Anything for Bread (Todo por la pasta) is a 1991 Spanish film directed by Enrique Urbizu and written by Luis Marías.

==Premise==
The film centres on an armed robbery within a bingo hall, within a background in the underworld of drug dealing, sexual perversion, police corruption and a political assassination. Woven through this are the stories of two very different women from opposite backgrounds. Azucena is a robber fleeing the scene when she is picked up by a young woman, Verónica. Both are vulnerable, having been threatened and betrayed, and soon start fighting against each other to gain the proceeds of the robbery. As they get to know each other, they develop a mutual respect, and this helps them fight the dangerous men who are chasing them. The two women eventually become sisters-in-arms and keep the stolen money.

==Production==
The director used Álex de la Iglesia's graphic work for production design.

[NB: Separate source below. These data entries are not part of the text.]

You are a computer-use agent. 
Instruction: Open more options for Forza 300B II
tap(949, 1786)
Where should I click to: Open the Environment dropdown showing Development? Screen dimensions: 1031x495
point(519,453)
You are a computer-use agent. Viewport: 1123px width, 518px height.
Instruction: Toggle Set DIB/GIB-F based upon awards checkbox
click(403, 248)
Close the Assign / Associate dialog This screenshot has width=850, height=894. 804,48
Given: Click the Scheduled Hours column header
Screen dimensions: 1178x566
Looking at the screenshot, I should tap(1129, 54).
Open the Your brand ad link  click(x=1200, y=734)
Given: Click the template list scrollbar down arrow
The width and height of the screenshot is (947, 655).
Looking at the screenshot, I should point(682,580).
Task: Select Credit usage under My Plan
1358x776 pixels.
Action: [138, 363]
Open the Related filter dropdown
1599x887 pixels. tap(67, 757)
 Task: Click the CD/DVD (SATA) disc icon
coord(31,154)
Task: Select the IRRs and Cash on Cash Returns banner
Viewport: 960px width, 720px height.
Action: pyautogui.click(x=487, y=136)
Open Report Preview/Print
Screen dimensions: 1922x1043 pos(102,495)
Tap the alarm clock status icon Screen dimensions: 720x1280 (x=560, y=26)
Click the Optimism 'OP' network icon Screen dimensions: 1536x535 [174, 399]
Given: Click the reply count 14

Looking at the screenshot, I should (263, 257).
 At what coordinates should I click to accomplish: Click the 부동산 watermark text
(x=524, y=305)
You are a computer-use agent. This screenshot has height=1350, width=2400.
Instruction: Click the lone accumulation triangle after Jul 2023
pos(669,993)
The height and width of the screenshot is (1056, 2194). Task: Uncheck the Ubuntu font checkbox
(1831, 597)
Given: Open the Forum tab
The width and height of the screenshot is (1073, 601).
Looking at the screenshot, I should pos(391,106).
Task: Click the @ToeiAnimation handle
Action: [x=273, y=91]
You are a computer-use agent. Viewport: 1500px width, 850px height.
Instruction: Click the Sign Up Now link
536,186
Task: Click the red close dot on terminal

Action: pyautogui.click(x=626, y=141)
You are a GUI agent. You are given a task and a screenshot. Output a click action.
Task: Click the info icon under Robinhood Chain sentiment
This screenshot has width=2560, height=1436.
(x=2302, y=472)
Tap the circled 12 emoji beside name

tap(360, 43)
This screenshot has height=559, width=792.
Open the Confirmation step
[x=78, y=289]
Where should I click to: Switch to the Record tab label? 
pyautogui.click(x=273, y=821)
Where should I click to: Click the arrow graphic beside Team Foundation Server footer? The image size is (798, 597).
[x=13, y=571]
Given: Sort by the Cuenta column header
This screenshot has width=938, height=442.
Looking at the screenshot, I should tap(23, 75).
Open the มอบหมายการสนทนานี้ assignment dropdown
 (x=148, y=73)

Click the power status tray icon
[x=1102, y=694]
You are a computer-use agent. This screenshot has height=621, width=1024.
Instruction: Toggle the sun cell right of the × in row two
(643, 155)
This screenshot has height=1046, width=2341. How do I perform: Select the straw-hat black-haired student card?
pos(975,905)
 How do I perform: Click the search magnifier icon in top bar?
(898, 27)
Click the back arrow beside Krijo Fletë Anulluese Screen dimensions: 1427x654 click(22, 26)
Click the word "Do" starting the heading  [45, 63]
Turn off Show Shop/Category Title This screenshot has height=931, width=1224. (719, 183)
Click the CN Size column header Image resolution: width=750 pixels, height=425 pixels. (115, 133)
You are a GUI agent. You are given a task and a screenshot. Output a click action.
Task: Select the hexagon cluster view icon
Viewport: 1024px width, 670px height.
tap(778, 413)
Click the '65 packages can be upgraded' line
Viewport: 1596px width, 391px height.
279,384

It was filmed in Bilbao, Bakio, Santurce, Okondo, Getaria, Gipuzkoa and Arrieta, in the Basque region of Spain. The city of Bilbao gave the film a neo-noir look with a post modern-twist.

==Awards and nominations==
===Won===
- Goya Awards
  - Best Supporting Actress (Kiti Manver)

===Nominated===
- Goya Awards
  - Best Original Score (Bernardo Bonezzi)
  - Best Screenplay - Original (Luis Marías)
  - Best Special Effects (Kit West)

==Reception==
It has also been called "a satisfactory thriller".

One reviewer noted that the film was "a strange mixture of thriller and comedy", it has "great set pieces" but an "excessively jumbled script". It is an "irregular but sympathetic product".